Notice this dystopia is set in “the Far Future of 1992″. Either it was compressing its future trying to put everything”Within YOUR Lifetime!” or adhering to the trope of the time that “Humanity WILL become extinct before 2000 via Inevitable Global Thermonuclear War”.
Yes, and they did. What are yo-
Oh, Christ, H.U.G. – you’ve got the simulator emulation set to extreme AND you’ve set your immersion level way too high again. We’ve told you that you get identity problems if you do that. Last time, you were wandering around thinking you only had two arms for a week.
Hit the reset buttons, and sit on your tentacles quietly until the nurse can get to you, okay?
I seen at least two bad 60’s sci-fi programs with similar premises. One had a planet ruled by women who wanted to evade earth with a giant dolls house the other had men drugged and working on a plantation in some kind of dystopian future, it had something to do with travelling through the earth in some weird vehicle thing. Can’t remember what either of them were though.
Probably kinda late to say this but …
After realizing that I had really hit a raw nerve with Katz, which I hadn’t intended but was partly the result of my having carelessly written “Christians” when I meant “Calvinists”, I decided that I needed to take a time-out and rethink my tone if not my ideas. I know that I have a tendency to get riled up and become argumentative in a way that is not appropriate to the discussions you have here.

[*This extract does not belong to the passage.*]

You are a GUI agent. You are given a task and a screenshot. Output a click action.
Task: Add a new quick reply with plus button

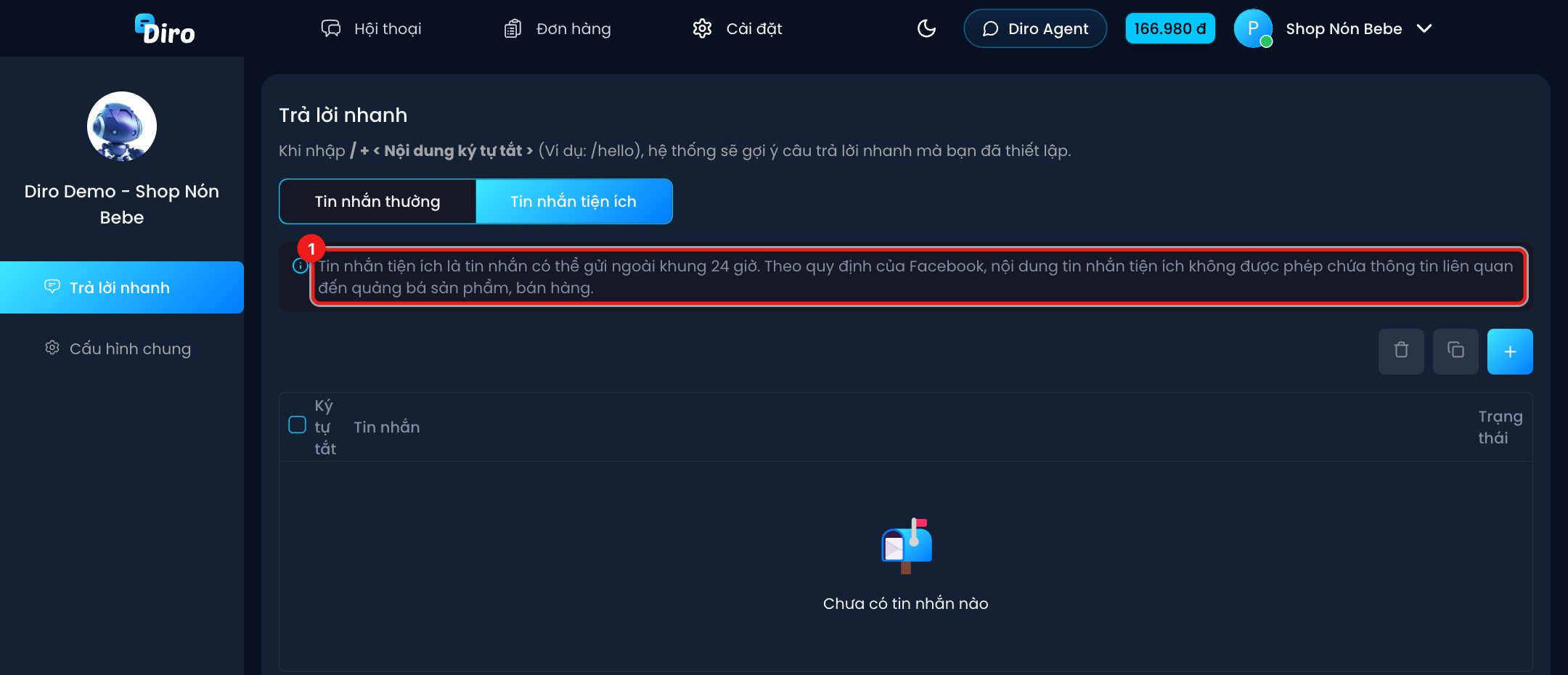1510,351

I tend to spend a good deal of time on political blogs which tends to make me a bit insensitive to tone. (On one blog, another poster suggested that, among other things, I am in the habit of pleasuring my mother with sex toys. It’s hard to respond to that sort of thing without becoming a bit intemperate.) I see that I stirred up more unpleasantness than I ever intended, and I apologize for that. I do enjoy this blog, and I will try to behave better in the future.

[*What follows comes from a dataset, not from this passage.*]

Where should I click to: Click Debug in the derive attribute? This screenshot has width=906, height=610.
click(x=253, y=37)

(1) I do not believe in god, but I am not an atheist. I have never seen a conclusive argument either for or against the existence of god. I can’t accept the common view that god is a wrathful old man taking revenge on his creatures for alleged misbehavior, but I accept that human understanding is limited and there could be a supreme being or force that is beyond our comprehension. I find Richard Dawkins insufferable for asserting rather that stating his opinion that there is no god. I don’t know, you don’t know, and he doesn’t know. As to the issue of whether atheists are oppressed, I will only point out that there are openly gay people in Congress while no Congressperson (and there must be a few) has been willing to come out of the atheism closet. Barney Frank was an out gay man for decades but waited till he had retired from Congress to come out as an atheist.

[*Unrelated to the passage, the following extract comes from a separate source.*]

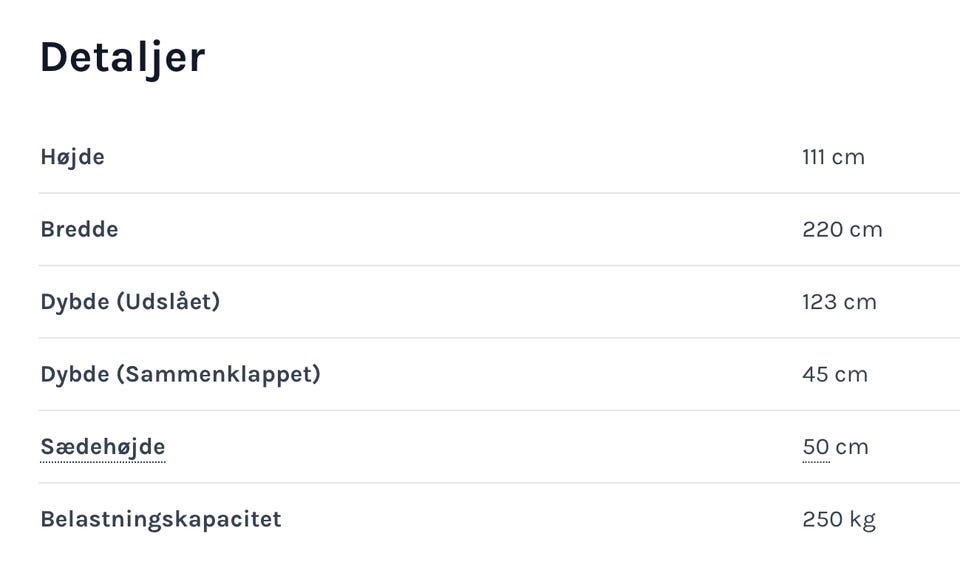Click the parenthesized (Udslået) text
Screen dimensions: 960x562
pyautogui.click(x=168, y=301)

(2) I specifically have a serious problem with the Calvinistic belief in total “depravity” which in effect you can’t be a good person unless you believe in their god. More generally I have a serious problem with religions that unite with oppressive governments to magnify that oppression, to try to force people to conform to their beliefs, to define good people as evil because they do not believe the right things. Religion has been a major force behind huge amounts of war and persecution throughout history. I have never had a problem with anyone’s personal beliefs as long as they recognize the right of others to believe differently, and as long as they treat others with kindness and respect. (Obviously I am not perfect in that respect, but I usually try.) The main problem I have with religion is the intolerance and hatred that SOME believers promote SOME of the time. That, in my view, is evil.